Last weekend, I played the BayAreaChess Thanksgiving tournament. My play was pretty bad, but my results (2 wins, 1 draw, 2 losses against all players rated a bit higher than I) were okay, and I hit a new rating high of 2050 after the tournament. This game, the most exciting but definitely not the best-played, features a total of three exchange sacrifices, followed by a sharp endgame culminating in a pawn race. All in all, it was an amusing if inaccurate game.

Simon Rubinstein-Salzedo (2037) vs. Julian Lin (2106)

1. e4 c5 2. Nf3 d6 3. d4 cxd4 4. Nxd4 Nf6 5. Nc3 a6 6. Be3 e5 7. Nb3 Be6 8. f3
Be7 9. Qd2 O-O 10. O-O-O Qc7 11. Kb1

Unfortunately, I don’t know my lines in the Najdorf as well as I should. The main move is 11. g4, but I was under the impression that white is supposed to wait until black plays Nbd7 to play g4. (At least, that was my rough heuristic.) But my move is okay as well.

11…Nbd7 12. Qf2

But I still didn’t play g4 immediately, because I wanted to stop black from playing Nb6 first.

12…Rfc8 13. g4 Qd8

Black is now planning to follow up with Rxc3. So, at this point I had to decide how to evaluate the position after the exchange sacrifice. I thought that if I could isolate some of black’s pieces on the kingside and out of trouble, then black would fail to get full compensation. So, I was willing to encourage the sacrifice.

14. g5 Nh5 15. Rg1



Exchange sacrifice #1. I was pretty optimistic here, because the knight on h5 isn’t actively helping in the attack for the time being, and the e7 bishop also isn’t currently terribly useful.

16. bxc3 Qc7 17. Qd2

An interesting idea is to clarify matters on the kingside and give up the c-pawn with 17. Qh4. My idea was to give up the dark-squared bishop when the knight goes to b6 (since allowing it to get to a4 is unpleasant) and not worry too much when the other knight goes to f4.

17…Nb6 18. Bxb6

Unfortunately, the e3 bishop was doing double duty: stopping one knight from getting to b6, and the other from getting to f4. But I thought that allowing the knight to get to a4 would lead to very bad things for me.

18…Qxb6 19. Bd3 a5 20. Ka1 a4 21. Nc1 Qc5


This was a crafty move, and it took me a little while to understand what was going on: black threatens to play 22…Qa3.

22. Ne2

The idea is to meet 22…Qa3 with 23. c4 b5 24. Qc3


Another nice move, bringing the bishop into the game.

23. Rb1?

After 23. c4, black is a bit better, but white is in better shape than in the game.



24. Rb4

Exchange sacrifice #2. I was originally planning to play 24. Rb5, but after 24…Qa3, white is simply lost.
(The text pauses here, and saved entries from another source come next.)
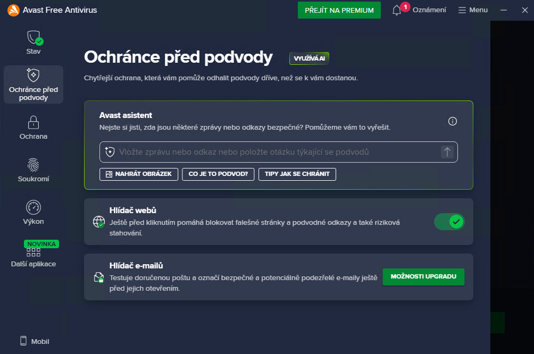Click the Hlídač e-mailů envelope icon

pos(99,277)
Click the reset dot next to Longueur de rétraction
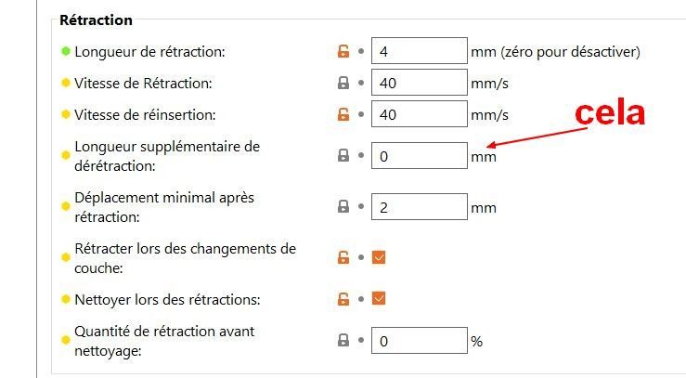This screenshot has width=686, height=378. point(360,52)
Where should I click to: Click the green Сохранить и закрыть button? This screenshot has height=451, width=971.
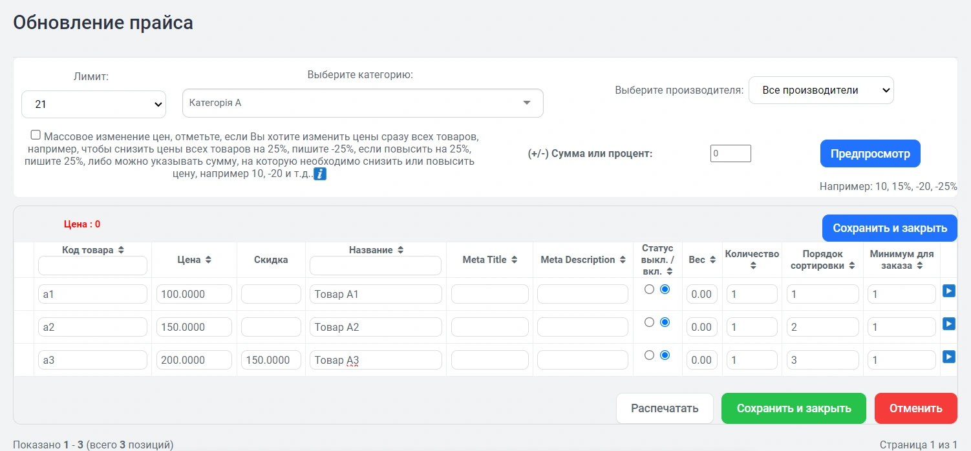pyautogui.click(x=793, y=408)
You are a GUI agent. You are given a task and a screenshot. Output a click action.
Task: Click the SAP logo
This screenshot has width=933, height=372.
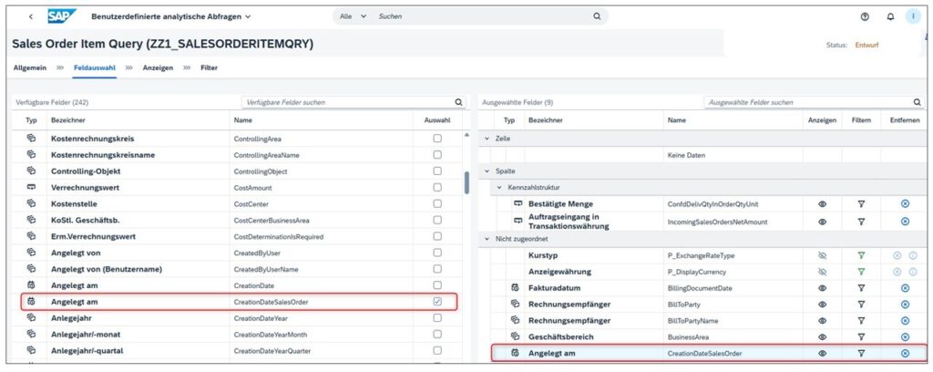point(63,16)
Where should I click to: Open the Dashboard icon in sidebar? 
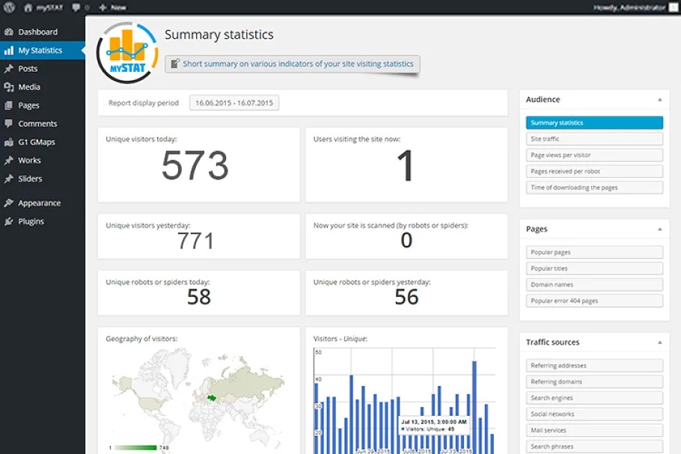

For example, 25. Rb2 Nf4, and c3 falls. So, this exchange sacrifice was forced.

24…Bxb4 25. cxb4 Qf2 26. Qe1 Qxf3

That was the best I could do: go down a pawn, but my structure is somewhat improved, and at least for the time being, black’s attack has been slowed. Objectively, though, I think my position is lost. So, the goal is to do the best I can setting up a fortress and not making any new weaknesses.

27. h4 Qe3 28. Qc1 Qb6

I was mildly surprised by this decision. Okay, black has some attacking chances still, but I expected that my opponent would prefer an endgame with a clear extra pawn. And, to be honest, I was hoping that he would trade queens, given that I have worked quite hard on endgames recently and thought I might hold, even if I didn’t really deserve to.

29. a3 Rc8 30. Rf1 g6 31. Qd2 Bg4!


Good idea: my bishop is relatively useless, being blocked in by my own pawns. (Capablanca’s rule: when you have a bishop, you should put your pawns on the opposite colored squares.)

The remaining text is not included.